Work instruction A: Check whether each statement agrees with the election comment text: (i) The writer remembers where they read about the Obama staffer. (ii) Many of the people trained to respond at the local level are lawyers. (iii) The reply calls McCain's "No ma'am he's not an Arab" remark too little, too late. For each, give yes or no and quote the words that decide it.
Work instruction B: Reproduce everything in the election comment text from "Does the recent" down to "05:19 pm (UTC)(link)".

Also, I read something very encouraging today - unfortunately, I forget where - in which an Obama staffer explained that they have big teams of people trained to handle voting problems in places where they might arise - Virginia, for example, and Ohio, which had massive voting problems in 2004. It's part of their ground game. If problems with voter suppression or inaccurate information or polls being run improperly come up, Obama will have people at the local level who are trained to respond, many of them lawyers. So the news doesn't have to work its way up to the national level and be dealt with by the national campaign. That should help a lot.

Is Hate Speech a crime in the US? Incitement to racial violence?

Hate speech, no. Incitement to violence? There really has to be a smoking gun. We take our right to freedom of speech very seriously, for anything short of shouting "fire" in a crowded theater.

Does the recent thing by John McCain where he said "No ma'am he's not an Arab" make any difference?

In my opinion, it was too little, too late.

[identity profile] papersky.livejournal.com 2008-10-13 05:19 pm (UTC)(link)

Exercise data:
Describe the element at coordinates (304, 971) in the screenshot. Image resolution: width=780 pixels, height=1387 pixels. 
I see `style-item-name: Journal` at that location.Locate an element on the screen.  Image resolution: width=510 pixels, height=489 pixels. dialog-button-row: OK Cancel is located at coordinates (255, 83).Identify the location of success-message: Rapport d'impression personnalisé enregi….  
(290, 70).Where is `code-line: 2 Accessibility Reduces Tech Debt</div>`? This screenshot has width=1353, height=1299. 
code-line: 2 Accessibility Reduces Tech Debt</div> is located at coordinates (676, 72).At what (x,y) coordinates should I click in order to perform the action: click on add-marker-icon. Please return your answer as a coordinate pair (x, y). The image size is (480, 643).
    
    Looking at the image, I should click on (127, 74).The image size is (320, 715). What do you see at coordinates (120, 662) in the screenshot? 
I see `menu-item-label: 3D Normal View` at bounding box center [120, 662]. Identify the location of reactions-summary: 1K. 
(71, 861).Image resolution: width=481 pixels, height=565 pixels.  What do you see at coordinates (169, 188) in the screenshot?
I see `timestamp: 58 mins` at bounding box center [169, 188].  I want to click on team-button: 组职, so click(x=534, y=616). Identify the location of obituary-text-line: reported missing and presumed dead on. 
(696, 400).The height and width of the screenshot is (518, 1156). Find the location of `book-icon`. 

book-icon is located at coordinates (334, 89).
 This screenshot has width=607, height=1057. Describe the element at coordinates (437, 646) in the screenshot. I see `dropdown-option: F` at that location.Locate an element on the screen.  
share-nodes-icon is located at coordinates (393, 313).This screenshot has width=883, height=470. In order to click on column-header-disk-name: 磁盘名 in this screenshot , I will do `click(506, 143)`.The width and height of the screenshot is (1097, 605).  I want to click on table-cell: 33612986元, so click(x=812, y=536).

Exercise answer A:
(i) No: "unfortunately, I forget where"
(ii) Yes: "many of them lawyers"
(iii) Yes: "In my opinion, it was too little, too late."

Exercise answer B:
Does the recent thing by John McCain where he said "No ma'am he's not an Arab" make any difference?

In my opinion, it was too little, too late.

[identity profile] papersky.livejournal.com 2008-10-13 05:19 pm (UTC)(link)